▶ _TASK OBJECTIVE_:
From the records below, give the number of lines that contain the string "will", without any other text.
(PROVIDED DATA)
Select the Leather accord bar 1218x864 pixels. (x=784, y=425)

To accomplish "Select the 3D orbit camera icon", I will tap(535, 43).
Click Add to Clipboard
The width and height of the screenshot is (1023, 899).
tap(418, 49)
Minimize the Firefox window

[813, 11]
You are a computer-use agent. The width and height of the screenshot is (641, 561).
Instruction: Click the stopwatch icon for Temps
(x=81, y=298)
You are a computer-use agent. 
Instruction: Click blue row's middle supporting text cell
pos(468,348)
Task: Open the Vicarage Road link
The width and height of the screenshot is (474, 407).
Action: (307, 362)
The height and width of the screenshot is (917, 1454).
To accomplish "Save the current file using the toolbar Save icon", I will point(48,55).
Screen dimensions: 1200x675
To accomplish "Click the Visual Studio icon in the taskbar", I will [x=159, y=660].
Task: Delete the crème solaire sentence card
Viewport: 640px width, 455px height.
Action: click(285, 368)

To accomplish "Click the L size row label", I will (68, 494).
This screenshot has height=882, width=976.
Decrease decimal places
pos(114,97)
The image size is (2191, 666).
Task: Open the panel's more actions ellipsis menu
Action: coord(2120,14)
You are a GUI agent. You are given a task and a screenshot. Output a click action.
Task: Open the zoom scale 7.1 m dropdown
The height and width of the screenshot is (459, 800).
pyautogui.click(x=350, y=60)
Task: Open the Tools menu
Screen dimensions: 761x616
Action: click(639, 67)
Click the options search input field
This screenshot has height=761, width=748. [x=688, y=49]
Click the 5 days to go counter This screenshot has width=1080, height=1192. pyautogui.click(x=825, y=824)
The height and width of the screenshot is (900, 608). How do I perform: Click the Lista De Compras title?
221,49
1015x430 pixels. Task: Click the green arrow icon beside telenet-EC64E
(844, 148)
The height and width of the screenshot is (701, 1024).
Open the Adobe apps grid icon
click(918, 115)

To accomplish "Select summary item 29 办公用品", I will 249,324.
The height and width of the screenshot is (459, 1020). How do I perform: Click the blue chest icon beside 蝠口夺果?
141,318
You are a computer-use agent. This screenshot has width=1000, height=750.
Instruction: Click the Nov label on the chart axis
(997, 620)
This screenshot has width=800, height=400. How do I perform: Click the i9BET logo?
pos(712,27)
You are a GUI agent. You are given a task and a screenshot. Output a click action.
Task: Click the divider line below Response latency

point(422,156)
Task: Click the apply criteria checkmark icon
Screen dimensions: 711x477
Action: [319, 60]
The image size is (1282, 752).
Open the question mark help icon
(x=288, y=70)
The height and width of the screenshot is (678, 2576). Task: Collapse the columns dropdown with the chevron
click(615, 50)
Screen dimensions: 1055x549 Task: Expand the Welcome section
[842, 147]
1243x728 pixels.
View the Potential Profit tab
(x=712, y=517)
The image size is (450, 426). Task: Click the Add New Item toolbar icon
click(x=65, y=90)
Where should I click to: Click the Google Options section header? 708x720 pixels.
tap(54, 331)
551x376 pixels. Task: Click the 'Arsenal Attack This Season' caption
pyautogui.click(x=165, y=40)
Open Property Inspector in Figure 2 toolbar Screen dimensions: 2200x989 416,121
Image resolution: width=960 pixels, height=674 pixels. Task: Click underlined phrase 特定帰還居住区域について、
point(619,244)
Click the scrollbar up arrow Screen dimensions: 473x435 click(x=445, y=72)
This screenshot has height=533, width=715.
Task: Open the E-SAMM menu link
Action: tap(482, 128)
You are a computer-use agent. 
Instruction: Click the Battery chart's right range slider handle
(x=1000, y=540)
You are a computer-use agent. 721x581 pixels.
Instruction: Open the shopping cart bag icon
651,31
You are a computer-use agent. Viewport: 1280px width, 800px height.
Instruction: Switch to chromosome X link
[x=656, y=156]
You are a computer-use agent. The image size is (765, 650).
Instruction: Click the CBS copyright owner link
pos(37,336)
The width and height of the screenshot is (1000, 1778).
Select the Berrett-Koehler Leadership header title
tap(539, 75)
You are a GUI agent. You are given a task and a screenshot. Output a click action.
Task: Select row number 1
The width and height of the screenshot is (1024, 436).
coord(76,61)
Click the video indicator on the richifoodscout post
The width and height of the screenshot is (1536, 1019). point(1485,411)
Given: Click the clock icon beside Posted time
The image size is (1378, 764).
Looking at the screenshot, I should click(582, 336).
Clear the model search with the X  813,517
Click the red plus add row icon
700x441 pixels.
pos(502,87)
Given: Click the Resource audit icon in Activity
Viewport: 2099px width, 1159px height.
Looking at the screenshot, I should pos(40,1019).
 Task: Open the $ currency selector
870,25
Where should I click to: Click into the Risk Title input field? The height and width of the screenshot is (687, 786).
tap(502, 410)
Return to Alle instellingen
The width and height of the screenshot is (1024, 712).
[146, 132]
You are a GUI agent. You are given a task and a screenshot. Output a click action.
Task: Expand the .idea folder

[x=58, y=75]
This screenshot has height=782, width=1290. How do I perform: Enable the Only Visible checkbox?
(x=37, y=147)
(End PROVIDED DATA)
▶ _EXERCISE SOLUTION_:
5